Portland used him as a drop defender during his time with the Trailblazers on their trip to the Western Conference Finals last year. Stevens has rebuked that system, encouraging him to go over the pick and apply pressure when chasing down the ball handler in the rear view. Systematically, this is what fits though, going over the pick provides the room necessary to run their switch heavy rotation. Kanter is just a step too slow to apply enough pressure to disrupt the ball handlers shot at a higher clip than he currently is.

When on the floor, Boston ranks in the 94th percentile for put backs, increasing those attempts by 4 per 100 possessions. Of those put back attempts, Boston is sitting in the 94th percentile, which has been uncharted water for this roster since the days of Kevin Garnett. Furthermore, on the defensive end, they are grabbing an extra 5 rebounds per 100 when Kanter is patrolling the paint per Cleaning the Glass.

That output alone is enough to justify the small salary (by NBA standards) that Kanter is taking home, but it hasn’t stopped him from affecting the game in other ways. In particular, his use of slip screens when running the pick-and-roll with either Kemba Walker or Brad Wanamaker. Those slips are allowing easy passes into the paint or at the nail, giving Kanter room to post up and either attack the basket or facilitate for a cutting wing.

Slipping screens like that allows Kanter the room required to build up momentum, something that negates his lack of lateral quickness and limits the mobility issues he has. It also forces perimeter defenses to either stunt or help, opening up passing opportunities for the wings posted out in the corners.

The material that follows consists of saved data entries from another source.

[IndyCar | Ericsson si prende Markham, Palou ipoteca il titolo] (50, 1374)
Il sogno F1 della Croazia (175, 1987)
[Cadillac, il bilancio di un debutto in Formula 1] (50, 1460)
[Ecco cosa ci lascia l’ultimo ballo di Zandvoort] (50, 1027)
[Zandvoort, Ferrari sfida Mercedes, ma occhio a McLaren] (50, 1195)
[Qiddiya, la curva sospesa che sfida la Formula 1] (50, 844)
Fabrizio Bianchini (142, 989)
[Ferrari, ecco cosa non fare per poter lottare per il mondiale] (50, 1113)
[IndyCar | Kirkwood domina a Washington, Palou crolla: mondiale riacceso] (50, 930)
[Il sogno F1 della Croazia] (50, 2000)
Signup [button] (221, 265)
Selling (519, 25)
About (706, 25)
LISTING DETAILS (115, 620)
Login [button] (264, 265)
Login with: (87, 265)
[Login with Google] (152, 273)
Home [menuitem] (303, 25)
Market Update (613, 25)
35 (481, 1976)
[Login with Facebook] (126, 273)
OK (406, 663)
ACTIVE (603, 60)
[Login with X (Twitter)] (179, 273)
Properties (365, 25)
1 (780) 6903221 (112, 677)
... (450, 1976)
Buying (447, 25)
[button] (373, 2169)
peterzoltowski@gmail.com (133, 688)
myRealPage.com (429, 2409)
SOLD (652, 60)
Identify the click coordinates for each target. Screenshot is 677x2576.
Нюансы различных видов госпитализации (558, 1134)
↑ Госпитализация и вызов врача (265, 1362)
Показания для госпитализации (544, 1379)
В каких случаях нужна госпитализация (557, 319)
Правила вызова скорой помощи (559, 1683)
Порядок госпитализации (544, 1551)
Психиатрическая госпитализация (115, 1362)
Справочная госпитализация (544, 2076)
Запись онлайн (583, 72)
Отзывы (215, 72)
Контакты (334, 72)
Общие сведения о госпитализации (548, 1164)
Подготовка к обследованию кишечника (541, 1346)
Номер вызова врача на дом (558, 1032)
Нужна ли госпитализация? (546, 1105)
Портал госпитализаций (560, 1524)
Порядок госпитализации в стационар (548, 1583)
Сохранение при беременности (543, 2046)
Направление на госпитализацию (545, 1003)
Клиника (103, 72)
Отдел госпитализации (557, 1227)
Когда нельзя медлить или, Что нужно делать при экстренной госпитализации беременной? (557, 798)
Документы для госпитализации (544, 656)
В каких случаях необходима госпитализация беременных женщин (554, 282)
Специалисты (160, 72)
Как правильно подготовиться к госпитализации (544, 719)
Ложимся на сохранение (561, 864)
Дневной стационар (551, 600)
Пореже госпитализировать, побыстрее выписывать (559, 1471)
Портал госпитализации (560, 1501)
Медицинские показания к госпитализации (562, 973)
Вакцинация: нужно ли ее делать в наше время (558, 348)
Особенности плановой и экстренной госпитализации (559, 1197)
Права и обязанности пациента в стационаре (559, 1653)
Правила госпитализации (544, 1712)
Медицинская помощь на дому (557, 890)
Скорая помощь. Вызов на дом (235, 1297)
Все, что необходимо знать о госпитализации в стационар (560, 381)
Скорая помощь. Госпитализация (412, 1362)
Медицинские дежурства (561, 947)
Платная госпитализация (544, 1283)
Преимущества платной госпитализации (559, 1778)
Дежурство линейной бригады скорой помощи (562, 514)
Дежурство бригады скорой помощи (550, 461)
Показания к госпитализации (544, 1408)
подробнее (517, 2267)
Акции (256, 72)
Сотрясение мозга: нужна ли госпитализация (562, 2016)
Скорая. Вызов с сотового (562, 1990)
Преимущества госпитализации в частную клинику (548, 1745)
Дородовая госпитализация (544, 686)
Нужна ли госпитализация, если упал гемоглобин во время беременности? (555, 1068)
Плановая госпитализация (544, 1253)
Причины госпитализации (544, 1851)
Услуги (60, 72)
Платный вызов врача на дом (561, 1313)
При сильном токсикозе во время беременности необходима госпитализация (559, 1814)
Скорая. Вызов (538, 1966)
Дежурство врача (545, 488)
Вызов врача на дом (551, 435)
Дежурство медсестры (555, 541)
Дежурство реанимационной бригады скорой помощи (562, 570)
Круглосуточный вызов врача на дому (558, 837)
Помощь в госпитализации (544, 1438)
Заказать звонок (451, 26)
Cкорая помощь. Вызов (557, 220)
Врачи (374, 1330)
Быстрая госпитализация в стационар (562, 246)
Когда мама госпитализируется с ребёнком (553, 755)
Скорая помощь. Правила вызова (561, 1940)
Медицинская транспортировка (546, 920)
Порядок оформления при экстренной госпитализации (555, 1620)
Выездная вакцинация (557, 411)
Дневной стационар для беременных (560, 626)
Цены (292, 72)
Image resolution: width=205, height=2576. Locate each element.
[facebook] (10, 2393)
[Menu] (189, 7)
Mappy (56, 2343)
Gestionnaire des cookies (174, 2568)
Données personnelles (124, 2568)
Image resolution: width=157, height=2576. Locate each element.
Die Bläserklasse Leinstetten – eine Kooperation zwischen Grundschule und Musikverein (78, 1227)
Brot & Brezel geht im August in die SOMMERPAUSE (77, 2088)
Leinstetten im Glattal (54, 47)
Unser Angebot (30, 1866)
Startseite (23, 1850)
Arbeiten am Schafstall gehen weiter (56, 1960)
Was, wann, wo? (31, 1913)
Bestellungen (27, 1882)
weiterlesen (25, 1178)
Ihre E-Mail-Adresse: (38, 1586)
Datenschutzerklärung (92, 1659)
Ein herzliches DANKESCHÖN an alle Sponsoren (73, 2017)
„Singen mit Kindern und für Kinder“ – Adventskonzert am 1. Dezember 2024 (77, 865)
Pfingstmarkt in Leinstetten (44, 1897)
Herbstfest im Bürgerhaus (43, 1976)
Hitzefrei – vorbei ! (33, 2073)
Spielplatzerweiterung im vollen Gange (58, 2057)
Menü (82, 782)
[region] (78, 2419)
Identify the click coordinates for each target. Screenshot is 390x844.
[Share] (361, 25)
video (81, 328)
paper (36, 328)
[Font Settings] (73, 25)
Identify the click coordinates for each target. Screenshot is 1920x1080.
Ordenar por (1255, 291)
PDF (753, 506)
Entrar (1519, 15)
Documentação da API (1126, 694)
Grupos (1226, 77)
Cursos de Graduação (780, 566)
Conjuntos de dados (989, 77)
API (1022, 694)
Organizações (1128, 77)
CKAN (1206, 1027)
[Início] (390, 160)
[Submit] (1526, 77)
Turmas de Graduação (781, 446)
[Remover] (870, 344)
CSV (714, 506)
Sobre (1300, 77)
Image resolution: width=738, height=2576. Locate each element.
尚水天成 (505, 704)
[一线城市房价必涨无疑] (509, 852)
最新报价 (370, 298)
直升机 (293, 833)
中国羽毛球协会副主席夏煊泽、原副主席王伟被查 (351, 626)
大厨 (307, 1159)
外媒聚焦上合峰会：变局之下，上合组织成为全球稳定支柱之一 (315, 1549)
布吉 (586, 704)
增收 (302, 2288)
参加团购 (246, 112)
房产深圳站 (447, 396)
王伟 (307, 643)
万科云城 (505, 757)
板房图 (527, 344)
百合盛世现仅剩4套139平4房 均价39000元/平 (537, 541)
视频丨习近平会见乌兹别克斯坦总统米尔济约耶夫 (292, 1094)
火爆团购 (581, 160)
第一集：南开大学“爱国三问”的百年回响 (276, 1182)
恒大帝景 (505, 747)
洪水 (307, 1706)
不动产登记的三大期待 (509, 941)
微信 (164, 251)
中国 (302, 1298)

Kanter is a physical body down on the block, utilizing shoulder feints and drop steps well enough to throw you back into the 80’s and 90’s. He’s a very traditional center in that regard which actually bodes well when facing second units and smaller lineups. To date, Kanter has attacked the defense with post ups 100 times, scoring 51 buckets (51 percent) and drawing ten shooting fouls to boot. That’s a solid return from the post, especially when appreciating the passing he has flashed from those positions, too.

Outside of his on court escapades, Kanter has brought a truly jovial presence to the locker room. Always smiling and joking in front of cameras like showing a gleeful reaction to remaining on the roster as the trade deadline passed him by. Following the fractured locker room left in the wake of last season, his impact that cannot be underestimated.

Kanter has been a big plus on this team when many thought he was little more than a consolation prize in free agency. His style of basketball may be losing value in the league at an exponential rate, but he provides the Celtics with another positive dimension on both ends of the floor.